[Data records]
* Start *

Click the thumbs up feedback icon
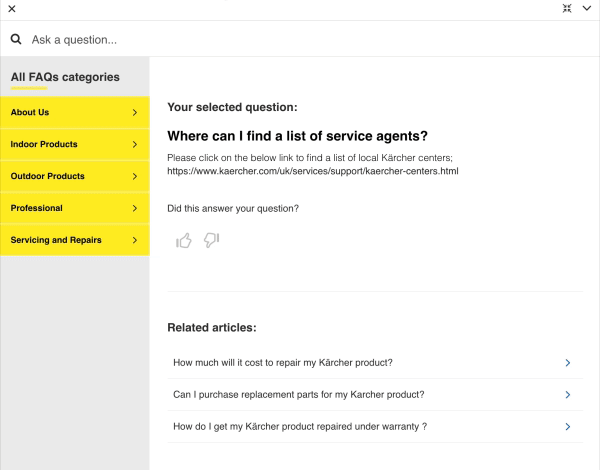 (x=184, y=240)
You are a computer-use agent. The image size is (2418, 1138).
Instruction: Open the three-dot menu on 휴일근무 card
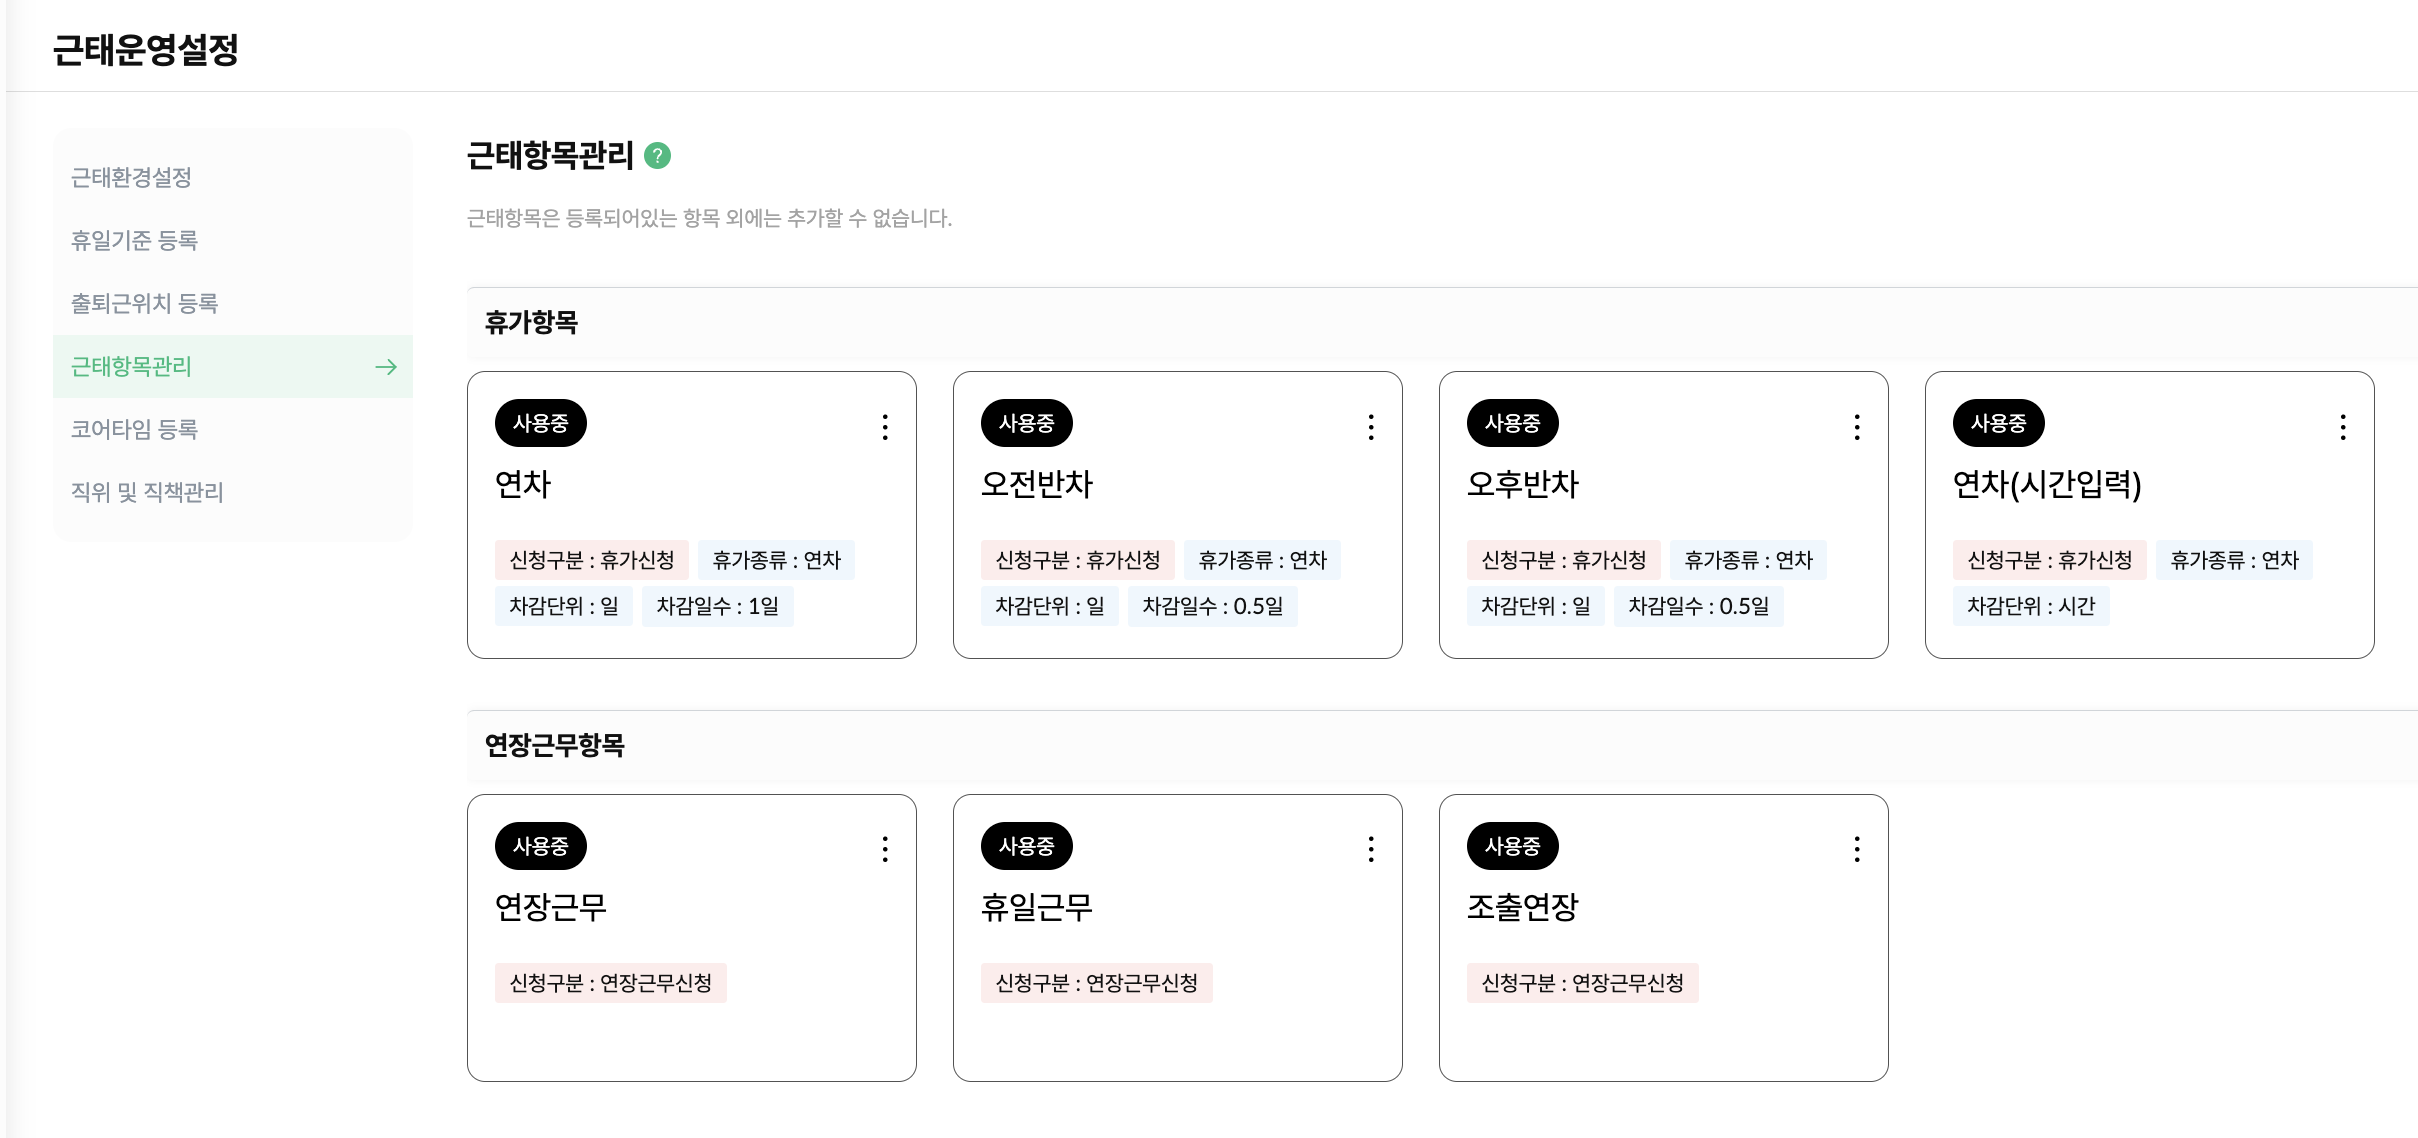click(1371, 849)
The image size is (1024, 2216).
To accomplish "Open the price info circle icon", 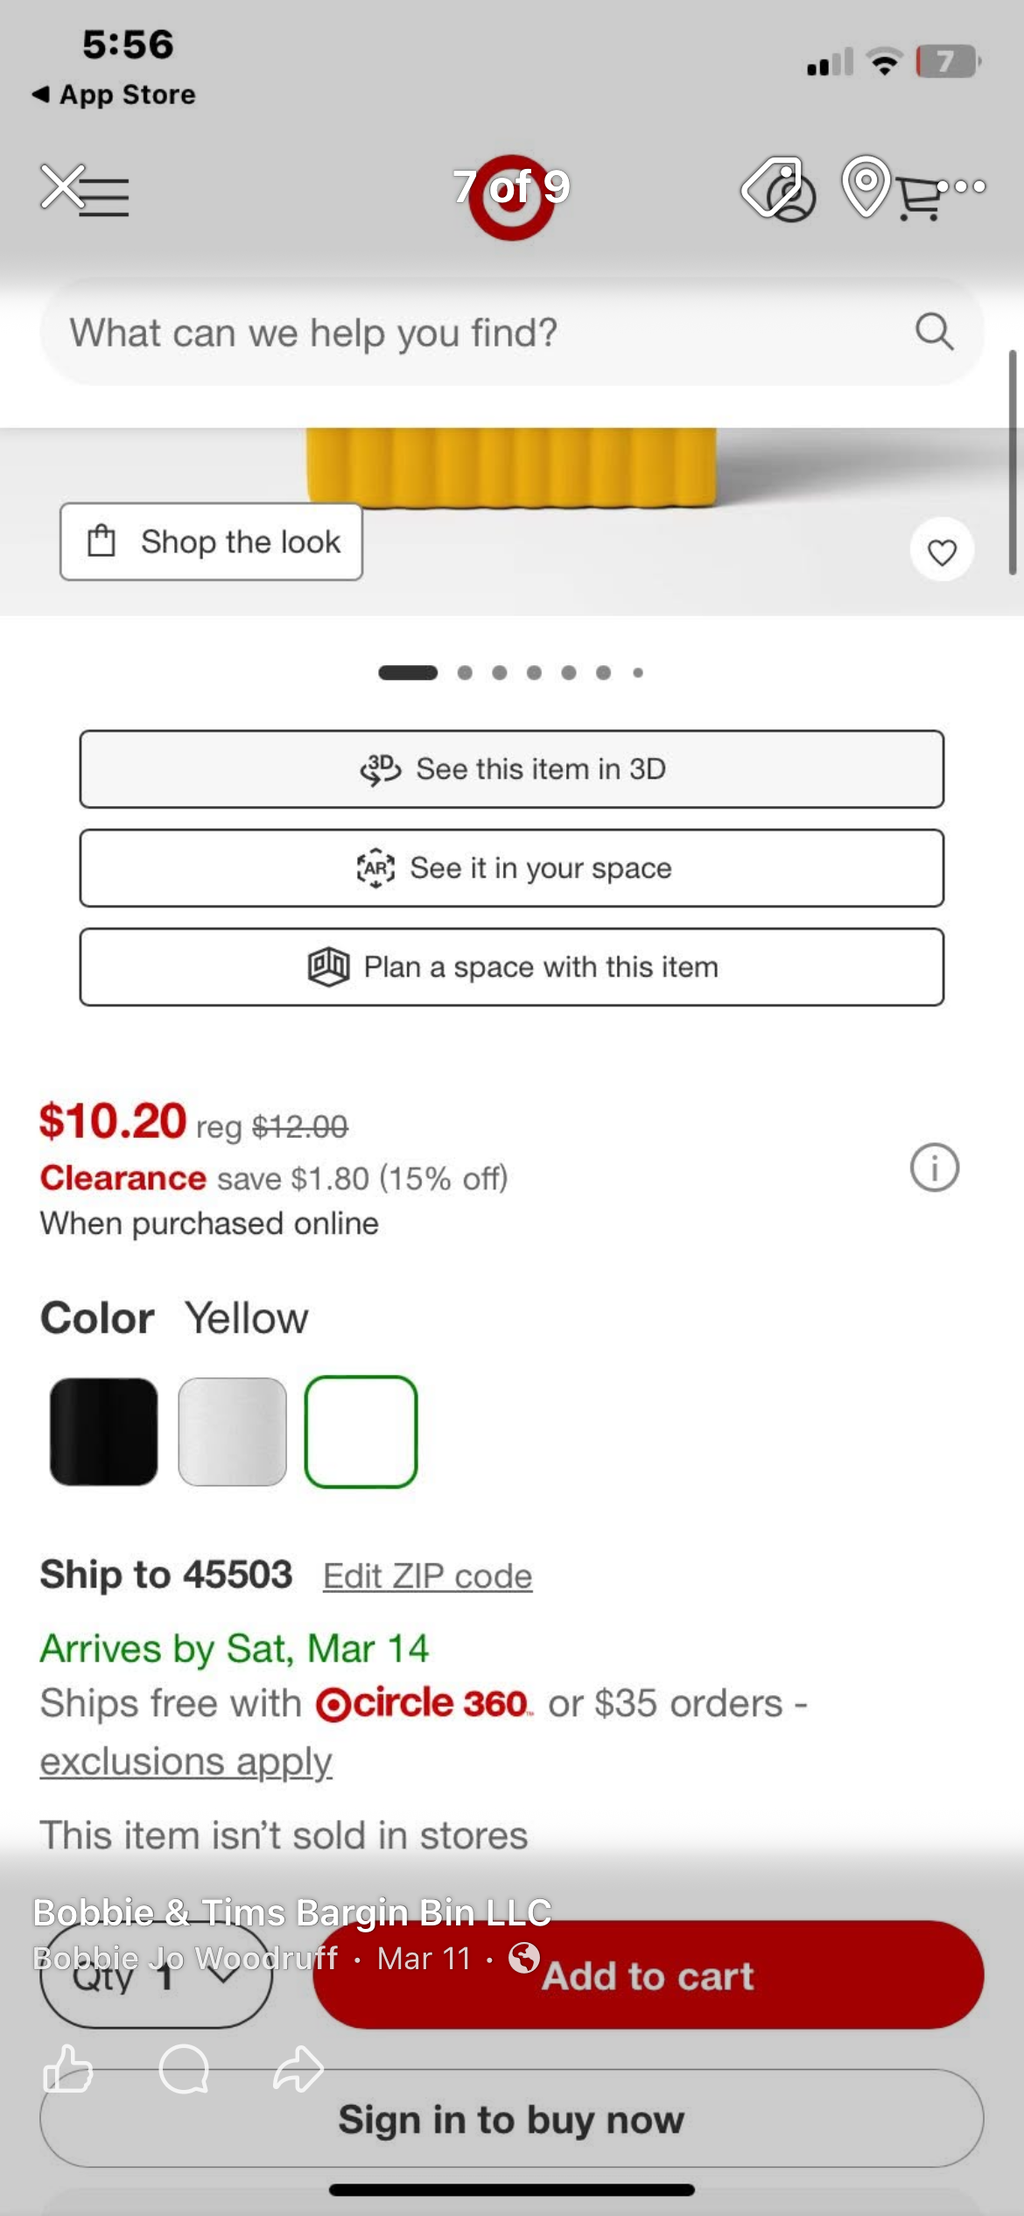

* End *

Rewrite all the entries with every "icon" changed to "symbol" and everything else left the same. Leave the pictures out of your answer.

Click the thumbs up feedback symbol
 (x=184, y=240)
You are a computer-use agent. The image size is (2418, 1138).
Instruction: Open the three-dot menu on 휴일근무 card
click(1371, 849)
The image size is (1024, 2216).
To accomplish "Open the price info circle symbol", 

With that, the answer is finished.